Para todas las mujeres ser invitadas a un matrimonio es un agrado. Lejos de todo el revuelo que armamos por el vestido, los zapatos, la cartera, el peinado, el tono que en esta época tiene nuestra piel, los accesorios, el maquillaje, con quién dejar los niños, quién va a manejar, etc.; independiente de todo eso, las fiestas de matrimonios son una perfecta ocasión (y una excusa por cierto) para regalonearnos. ¿Pero, y para los hombres?
No hay nada más latero que empezar a discutir con el pololo/novio/marido/concubino por una invitación a un matrimonio. Y entre los temas que salen a la luz, está el del vestuario, qué va a vestir ese día, porque claro, ellos salen con el clásico: “¡Ay, qué tanto! Voy con cualquier cosa, la camisa de allá, el pantalón de acá, no sé. O pensándolo bien, ¿no puedo ir con polera?” En ese instante a todas, juro que a todas nos dan ganas de ahorcarlos bajo el agua para asegurarnos de que mueran bien muertos.
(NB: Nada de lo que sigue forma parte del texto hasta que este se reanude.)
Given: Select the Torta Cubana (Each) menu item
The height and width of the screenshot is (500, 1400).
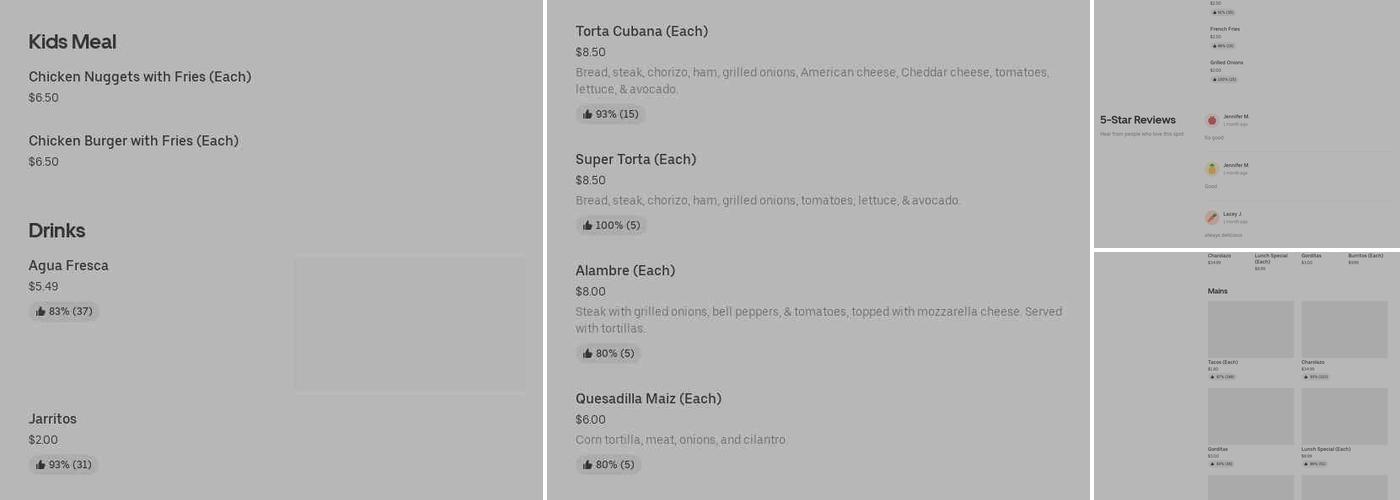Looking at the screenshot, I should click(x=641, y=32).
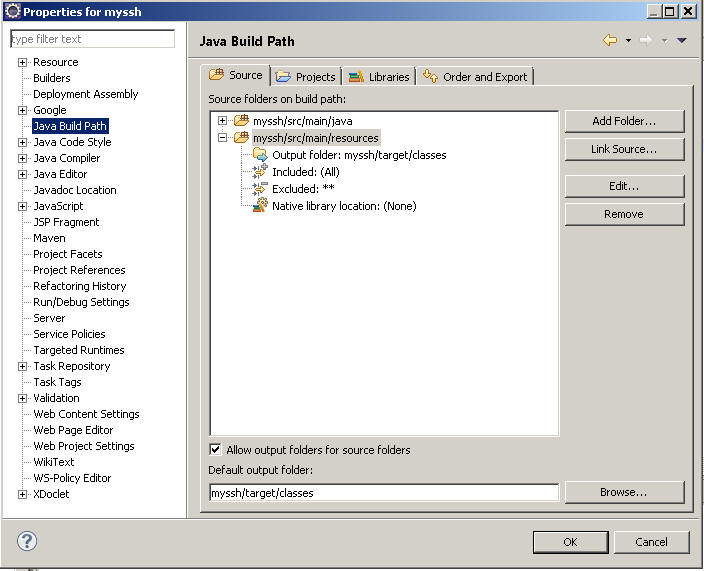Screen dimensions: 704x571
Task: Click the grayed forward navigation arrow icon
Action: point(646,40)
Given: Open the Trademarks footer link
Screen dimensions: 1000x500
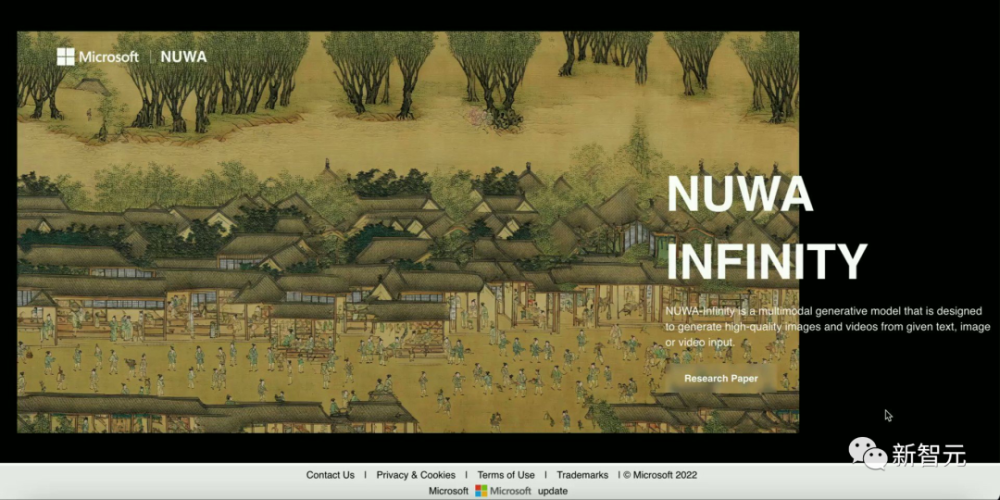Looking at the screenshot, I should 582,475.
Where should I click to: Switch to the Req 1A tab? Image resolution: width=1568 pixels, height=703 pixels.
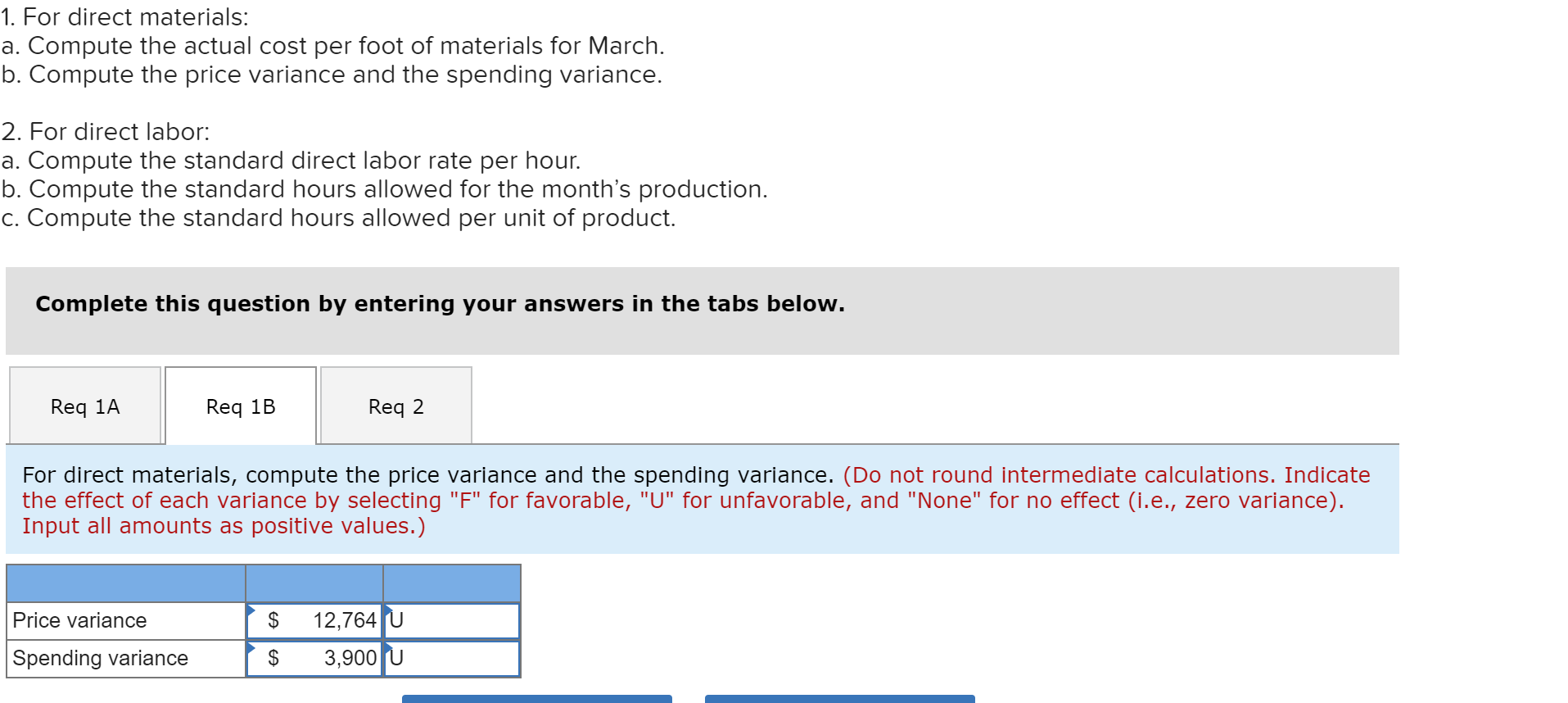[x=84, y=406]
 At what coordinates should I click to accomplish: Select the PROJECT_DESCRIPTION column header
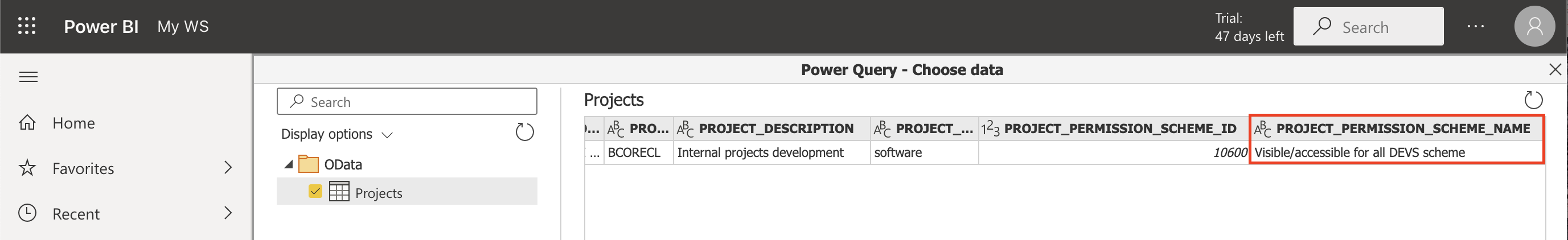775,129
Sí, porque lo que es importante para nosotras, no siempre, o mejor dicho nunca, es importante para ellos. Y peor aún, lo que parece a todas luces, una instancia maravillosa de auto-regaloneo para nosotras, para ellos es algo que no tiene mucho sentido.
Aún así conseguimos que vaya a la pinta nuestra, terno limpio y planchado (que por supuesto nosotras mismas llevamos a la tintorería); con una corbata maravillosa del mismo color de nuestro vestido (que lógicamente nosotras compramos). Sólo falta maquillarlo para que parezca un príncipe azul, pero ese es un exceso que un hombre jamás, ¡jamás! permitiría. Pero lo logramos finalmente, y ellos permanecen así, con las mangas bien puestas y la corbata en su lugar hasta el final de la celebración. Full prestancia (esos son los que me gustan a mí).